What is the logic behind taking squares of error distance and not absolute value, as both get rid of negative sign. Since we are taking average squared error to overcome large calculations ( as prof said) , we could have just taken absolute values. Please help. Thank you

We use the square of the errors distance because:

- We need the cost function to have a continuous partial derivative, because that’s how we find the gradients that we need for gradient descent.

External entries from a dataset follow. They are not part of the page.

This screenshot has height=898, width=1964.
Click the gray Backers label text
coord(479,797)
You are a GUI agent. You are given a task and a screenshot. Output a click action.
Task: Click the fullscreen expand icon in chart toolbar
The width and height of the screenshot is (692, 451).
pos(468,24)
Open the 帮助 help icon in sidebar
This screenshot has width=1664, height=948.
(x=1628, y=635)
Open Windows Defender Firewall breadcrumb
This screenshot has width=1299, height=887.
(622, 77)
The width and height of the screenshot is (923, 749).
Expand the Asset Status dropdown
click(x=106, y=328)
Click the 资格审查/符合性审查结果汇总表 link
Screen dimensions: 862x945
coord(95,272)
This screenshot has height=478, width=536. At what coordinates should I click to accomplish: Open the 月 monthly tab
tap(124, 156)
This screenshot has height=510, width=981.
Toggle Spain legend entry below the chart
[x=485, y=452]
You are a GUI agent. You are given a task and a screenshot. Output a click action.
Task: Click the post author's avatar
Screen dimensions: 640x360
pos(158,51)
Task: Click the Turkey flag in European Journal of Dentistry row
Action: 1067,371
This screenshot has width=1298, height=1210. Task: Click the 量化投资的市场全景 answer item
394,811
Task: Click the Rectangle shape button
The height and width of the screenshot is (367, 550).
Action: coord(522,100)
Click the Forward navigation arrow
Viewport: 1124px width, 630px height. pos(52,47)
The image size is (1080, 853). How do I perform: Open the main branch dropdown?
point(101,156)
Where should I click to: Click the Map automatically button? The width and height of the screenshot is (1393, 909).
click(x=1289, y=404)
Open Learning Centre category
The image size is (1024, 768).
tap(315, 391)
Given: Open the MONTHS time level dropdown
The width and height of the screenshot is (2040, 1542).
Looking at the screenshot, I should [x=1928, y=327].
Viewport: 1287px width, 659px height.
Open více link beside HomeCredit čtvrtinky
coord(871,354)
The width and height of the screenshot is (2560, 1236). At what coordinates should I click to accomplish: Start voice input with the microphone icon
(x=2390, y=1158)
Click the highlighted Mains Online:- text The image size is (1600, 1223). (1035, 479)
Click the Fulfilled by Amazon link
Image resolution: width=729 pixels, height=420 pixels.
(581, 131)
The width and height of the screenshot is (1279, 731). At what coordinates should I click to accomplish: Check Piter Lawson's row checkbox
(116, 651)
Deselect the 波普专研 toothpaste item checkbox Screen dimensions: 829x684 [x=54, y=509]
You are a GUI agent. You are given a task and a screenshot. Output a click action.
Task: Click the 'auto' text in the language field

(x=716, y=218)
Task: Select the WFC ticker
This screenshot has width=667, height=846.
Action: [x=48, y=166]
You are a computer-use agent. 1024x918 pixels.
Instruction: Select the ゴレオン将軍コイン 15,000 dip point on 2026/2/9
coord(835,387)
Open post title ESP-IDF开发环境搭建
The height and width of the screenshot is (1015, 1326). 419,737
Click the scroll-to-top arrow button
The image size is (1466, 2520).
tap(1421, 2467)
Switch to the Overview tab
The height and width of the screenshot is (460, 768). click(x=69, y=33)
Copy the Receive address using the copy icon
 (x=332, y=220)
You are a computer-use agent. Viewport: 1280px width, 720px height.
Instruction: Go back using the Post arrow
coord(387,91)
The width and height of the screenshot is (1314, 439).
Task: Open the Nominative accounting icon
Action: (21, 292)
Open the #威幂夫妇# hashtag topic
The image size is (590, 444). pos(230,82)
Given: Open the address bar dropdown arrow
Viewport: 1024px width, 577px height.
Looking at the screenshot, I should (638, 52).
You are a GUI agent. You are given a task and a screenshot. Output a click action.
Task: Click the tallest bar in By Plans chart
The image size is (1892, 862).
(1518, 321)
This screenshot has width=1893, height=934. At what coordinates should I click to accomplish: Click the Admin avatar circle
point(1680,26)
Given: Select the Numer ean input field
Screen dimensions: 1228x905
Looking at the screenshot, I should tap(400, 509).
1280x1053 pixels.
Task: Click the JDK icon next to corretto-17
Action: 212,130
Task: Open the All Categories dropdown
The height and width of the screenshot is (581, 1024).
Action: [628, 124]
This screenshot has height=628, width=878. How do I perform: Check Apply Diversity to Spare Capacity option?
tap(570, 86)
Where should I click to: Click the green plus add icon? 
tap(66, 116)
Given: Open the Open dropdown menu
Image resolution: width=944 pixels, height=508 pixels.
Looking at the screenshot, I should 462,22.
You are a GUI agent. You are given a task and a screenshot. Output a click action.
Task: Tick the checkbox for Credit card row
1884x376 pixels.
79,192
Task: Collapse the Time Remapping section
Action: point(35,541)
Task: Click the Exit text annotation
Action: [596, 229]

The absolute value does not have a continuous partial derivative.
- The squared error cost function has a very simple partial derivative which is easily computed.
- The squared error cost function emphasizes the correction of large magnitude errors.

Thank you.

So this is what I understood - Since the absolute value function is not differentaiable at x=0 , therefore we are using squared error ( a parabola) .Is this correct ?

That is only one of the reasons.

Hello!

In my opinion, I think we would be going too far to judge why squaring but not taking absolute value here, given that @Nikhilesh didn’t even mention what problem is at hand.

For the purpose of the course, given the great properties that Tom mentioned, I think it is sufficient for us to use the squared error as a starting point. We also can’t forget that, using the squared error in a linear regression problem, it will guarantee us only one minimum cost. This simplifies the discussion and we could focus on what the course was targeted to deliver.

@Nikhilesh, your reply is about Tom’s first point. Also, we can’t just say which one is absolutely better than the other here without any details about the problem you are facing. For example, like what Tom said in his third point, if you don’t want to emphasize on large magnitude errors, then you may want to try another loss function.

Raymond